▶ **EXTRAIT**:
6 avril 1952
J’ai réussi à convaincre Robert de rester dans le train jusqu’à Rorschach et, depuis, il arbore un air maussade. Il suppose sans doute que j’ai dans la tête un plan qui risque de compromettre son équilibre. Nous ne parlons presque pas dans le compartiment. Il roule de grosses cigarettes sur lesquelles il tire nerveusement. À Rorschach, nous descendons et prenons la route de Staad. Le ciel, d’un gris sable qui annonce le printemps, et la terre se confondent au bord du lac de Constance. Pas de bateaux, pas de gens. Monter-descendre, de colline en colline, en direction du village de Buchen ; des enfants accompagnés d’adultes se rendent à la fête de la confirmation.
Carl SEELIG, "Promenades avec Robert Walser", traduit de l’allemand par Bernard Kreiss. Rivage poche/bibliothèque étrangère, page 127 [cité Claude dans le blog de jeanlau "De Bloomsbury en passant par Court Green... " > Romans suisses > Promenades avec Robert Walser, article du 24 décembre 2010]
-23 avril 1939-
Et en effet, il n'y avait pas de quoi pavoiser. Je me promenais seul, de jour et de nuit; entre deux promenades, je tâchais de faire avancer ma barque d'écrivain. (p.25)
16 mai 1943
Je me plaisais beaucoup dans ma chambre de malade. Rester couché comme un arbre abattu, sans avoir à bouger le petit doigt. Tous les désirs s'endorment comme des enfants las de jouer. (p. 48)

▶ **DONNÉES SOURCES**:
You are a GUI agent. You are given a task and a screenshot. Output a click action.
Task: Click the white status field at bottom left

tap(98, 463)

==

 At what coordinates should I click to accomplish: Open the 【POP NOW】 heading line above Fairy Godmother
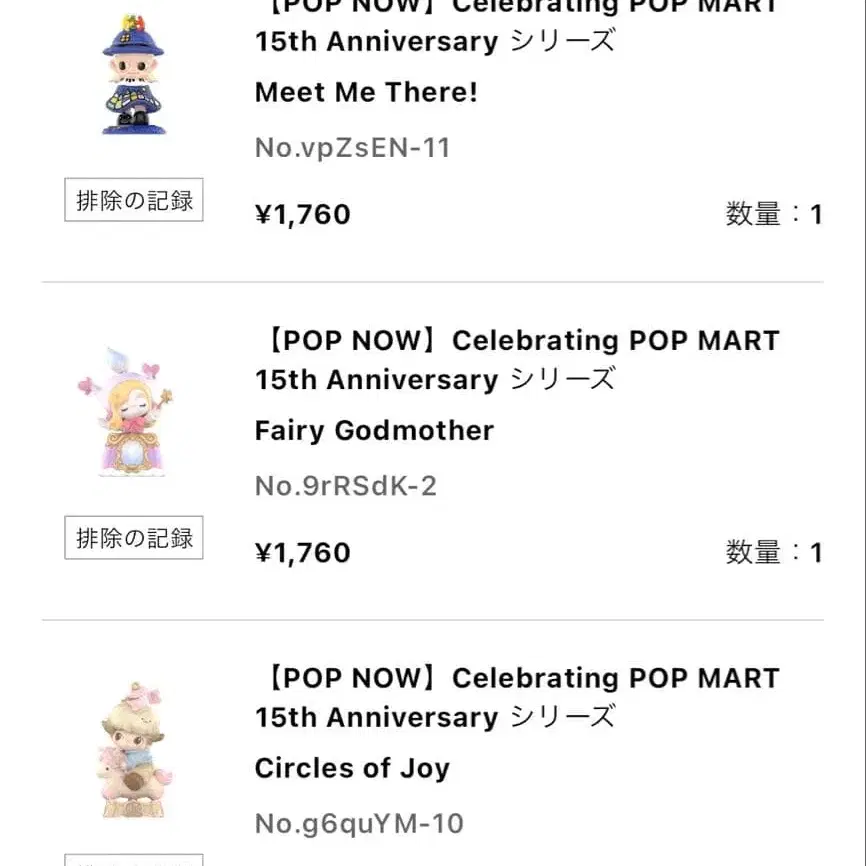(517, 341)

▶ **EXERCICE**: Poursuivez l'extrait sur les promenades avec Robert Walser à partir de sa dernière phrase.

▶ **RÉPONSE ATTENDUE**:
28 décembre 1944
Le ciel est sans nuages, ce matin, le froid coupant. Dans le hall de la gare, nous nous demandons où aller aujourd’hui. Robert, sans pardessus, mains et joues d’un rouge bleuté, le menton hérissé de poils blancs, me demande d’un air mi-figue mi-raisin : « Vous avez concocté un programme en cours de route ? » – « Pas du tout ! » – « Qu’est-ce que vous diriez d’Appenzell ? Non, ce serait trop pour aujourd’hui ! Voulez-vous que nous allions dans les hauteurs ? Ou alors, à Saint Gallf ? » – Moi : « Vous avez envie d’aller en ville ? – À vrai dire, oui ! » – « Dans ce cas, en avant ! » – Robert, après quelques pas : « Ralentissons, voulez-vous ? Ne courons pas après la beauté. Quelle nous accompagne plutôt, comme une mère qui marche à côté de ses enfants. »
[Carl SEELIG, "Promenades avec Robert Walser", traduit de l’allemand par Bernard Kreiss. Rivage poche/bibliothèque étrangère, page 84 - extrait cité dans le blog "De Bloomsbury en passant par Court Green... " > Romans suisses > Promenades avec Robert Walser, article du 24 décembre 2010]
27 juillet 1943
J'aime les nuages. Ils ont l'air si familiers-comme de braves et silencieux compères. Dès qu'ils sont là, le ciel devient plus mouvementé-plus humain. (p.52)
15 avril 1943
Il faut aussi qu'il y ait des désagréments dans la vie d'un homme afin que le beau se détache dans toute sa plasticité de ce qui n'est pas beau. Les soucis sont nos meilleurs éducateurs. (p.47)
Un visage rond d’enfant, comme divisé en son milieu par l’éclair, les joues teintées d’une légère rougeur, les yeux bleus, la moustache courte, d’un blond doré. Les tempes déjà grisonnantes. Le col cassé et la cravate de guingois.